It is quite natural for academics who are continuously told to “publish or perish” to want to always create something from scratch that is their own fresh creation. This book is an experiment in not starting from scratch, but instead “remixing” the book titled Think Python: How to Think Like a Computer Scientist written by Allen B. Downey, Jeff Elkner, and others.
In December of 2009, I was preparing to teach SI502 – Networked Programming at the University of Michigan for the fifth semester in a row and decided it was time to write a Python textbook that focused on exploring data instead of understanding algorithms and abstractions. My goal in SI502 is to teach people lifelong data handling skills using Python. Few of my students were planning to be professional computer programmers. Instead, they planned to be librarians, managers, lawyers, biologists, economists, etc., who happened to want to skillfully use technology in their chosen field.
I never seemed to find the perfect data-oriented Python book for my course, so I set out to write just such a book. Luckily at a faculty meeting three weeks before I was about to start my new book from scratch over the holiday break, Dr. Atul Prakash showed me the Think Python book which he had used to teach his Python course that semester. It is a well-written Computer Science text with a focus on short, direct explanations and ease of learning.
The overall book structure has been changed to get to doing data analysis problems as quickly as possible and have a series of running examples and exercises about data analysis from the very beginning.
Chapters 2–10 are similar to the Think Python book, but there have been major changes. Number-oriented examples and exercises have been replaced with dataoriented exercises. Topics are presented in the order needed to build increasingly sophisticated data analysis solutions. Some topics like try and except are pulled forward and presented as part of the chapter on conditionals. Functions are given very light treatment until they are needed to handle program complexity rather than introduced as an early lesson in abstraction. Nearly all user-defined functions have been removed from the example code and exercises outside of Chapter 4. The word “recursion”1 does not appear in the book at all.

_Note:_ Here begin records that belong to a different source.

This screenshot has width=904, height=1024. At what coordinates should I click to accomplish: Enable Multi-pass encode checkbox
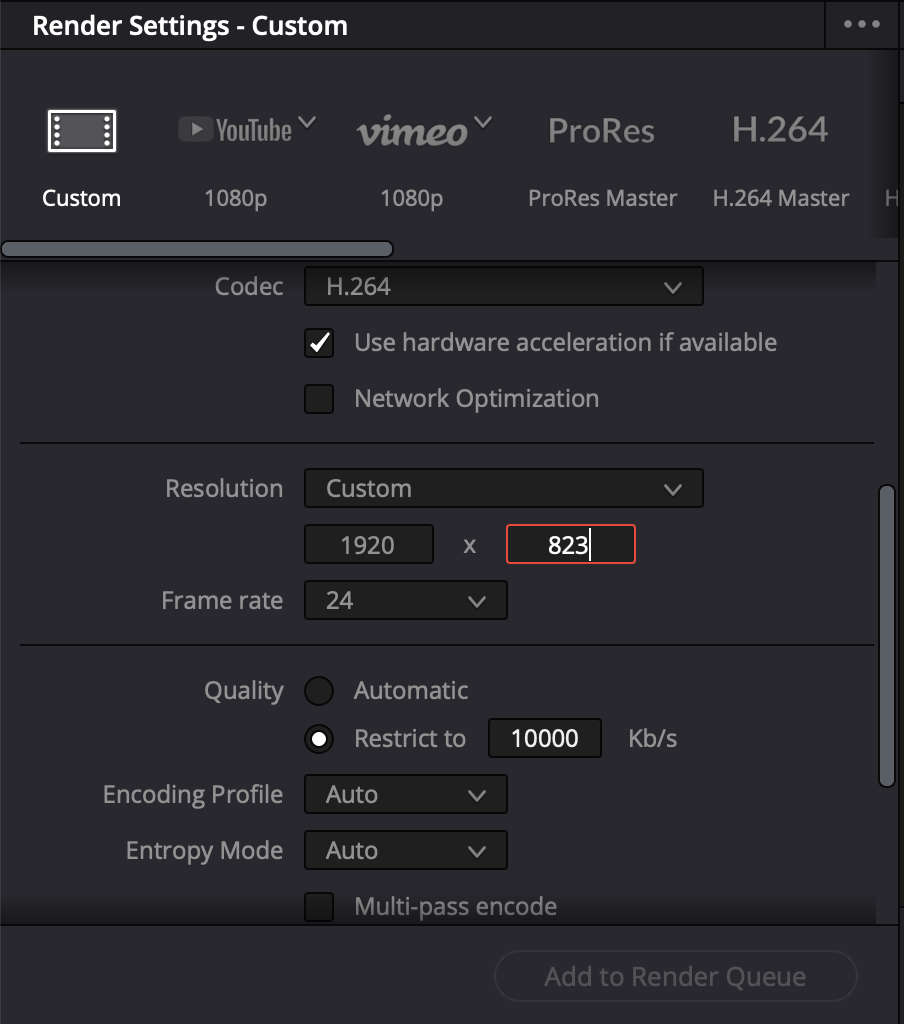pyautogui.click(x=319, y=907)
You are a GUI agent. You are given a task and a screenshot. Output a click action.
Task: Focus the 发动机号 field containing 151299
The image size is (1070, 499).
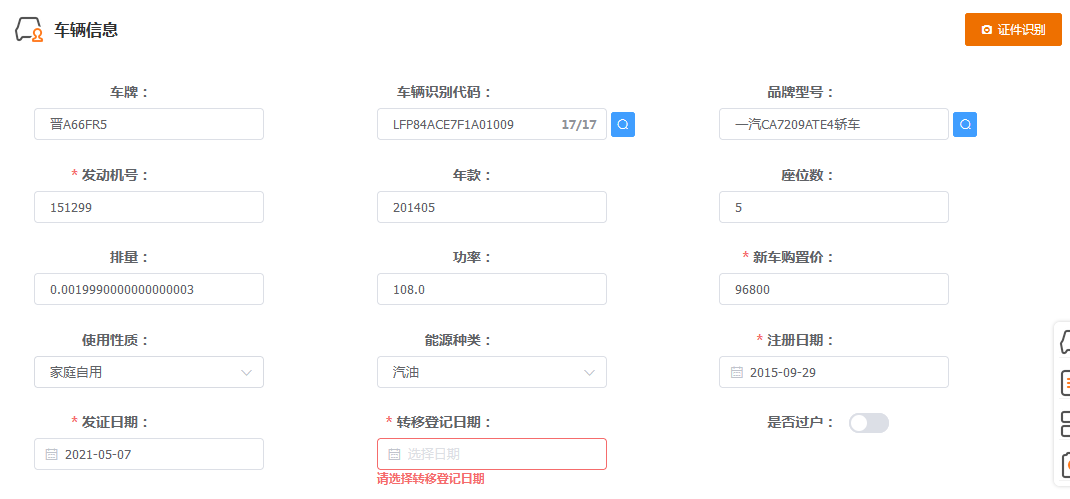[148, 207]
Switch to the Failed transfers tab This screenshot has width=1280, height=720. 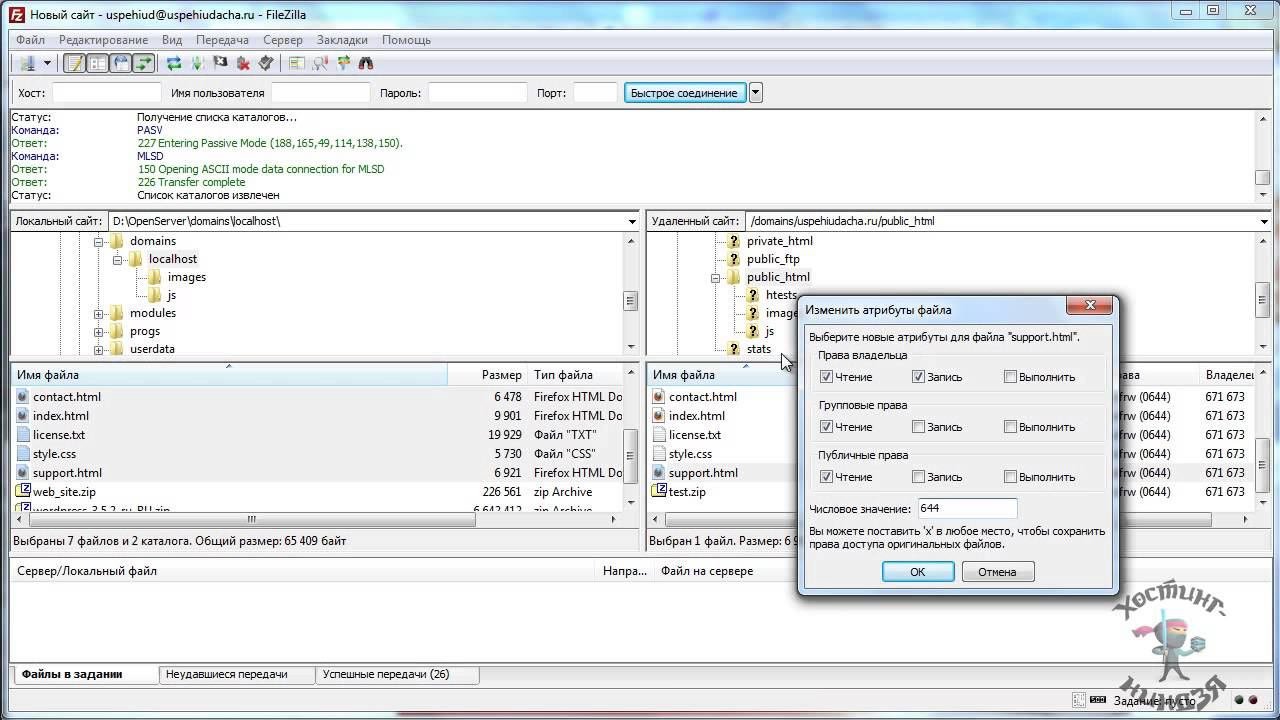click(x=227, y=674)
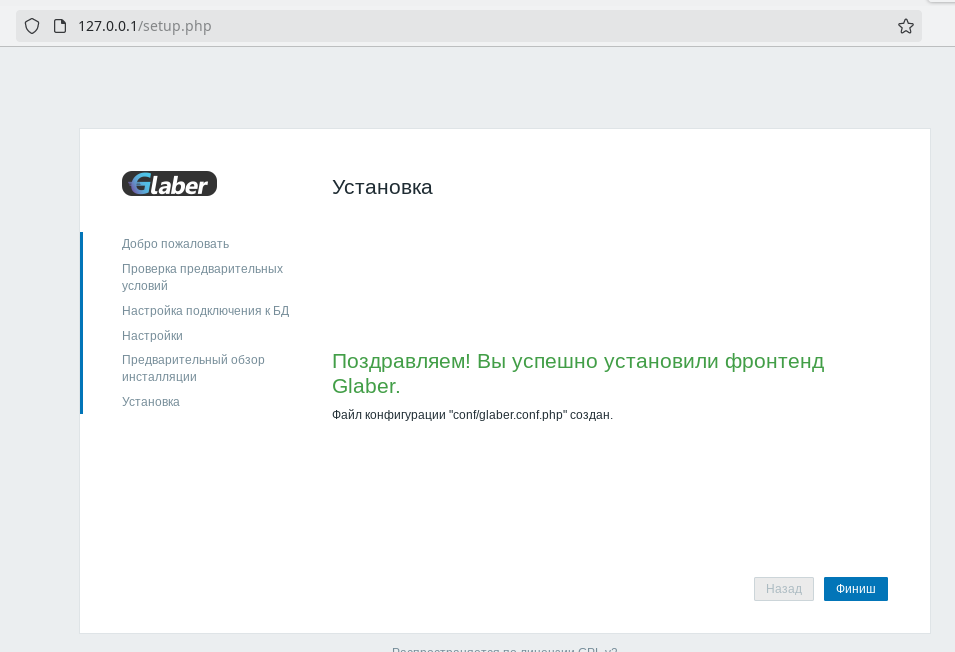
Task: Click the setup.php path in address bar
Action: [x=175, y=26]
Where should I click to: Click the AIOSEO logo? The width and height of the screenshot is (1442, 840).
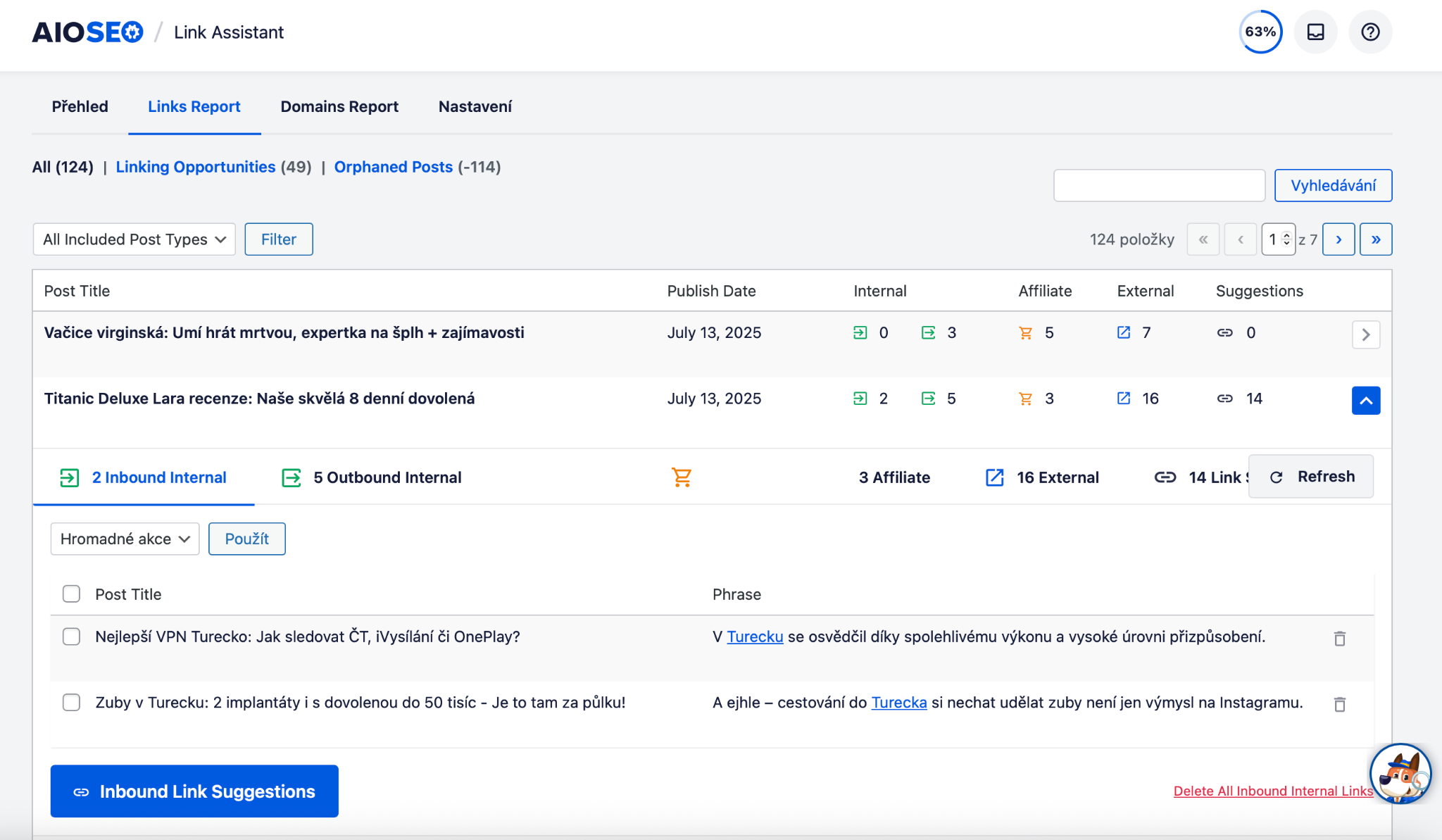click(87, 32)
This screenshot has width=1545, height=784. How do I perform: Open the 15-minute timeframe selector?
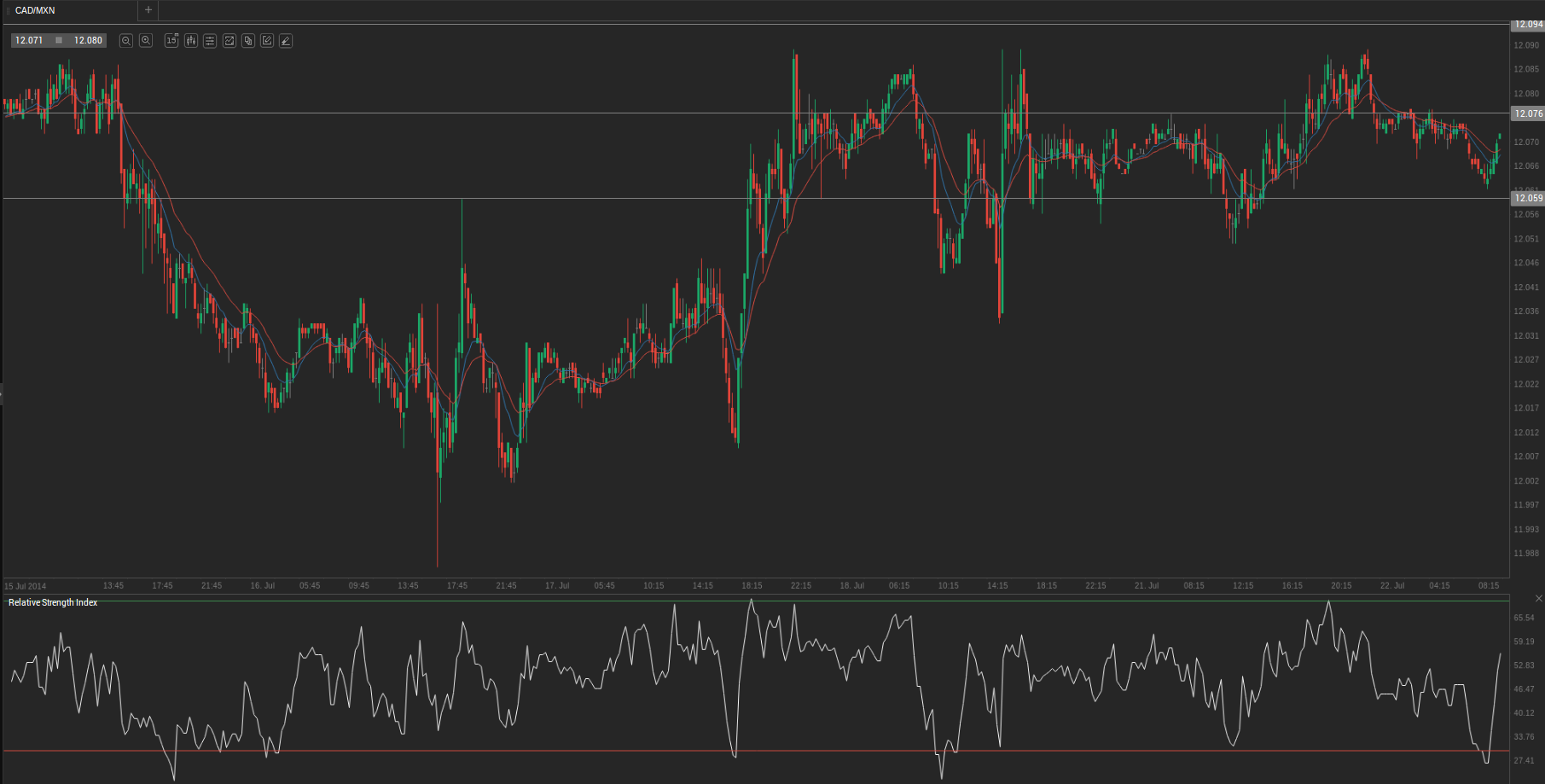point(171,40)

In chapters 1 and 11–16, all of the material is brand new, focusing on real-world uses and simple examples of Python for data analysis including regular expressions for searching and parsing, automating tasks on your computer, retrieving data across the network, scraping web pages for data, object-oriented programming, using web services, parsing XML and JSON data, creating and using databases using Structured Query Language, and visualizing data.
The ultimate goal of all of these changes is to shift from a Computer Science to an Informatics focus and to only include topics into a first technology class that can be useful even if one chooses not to become a professional programmer.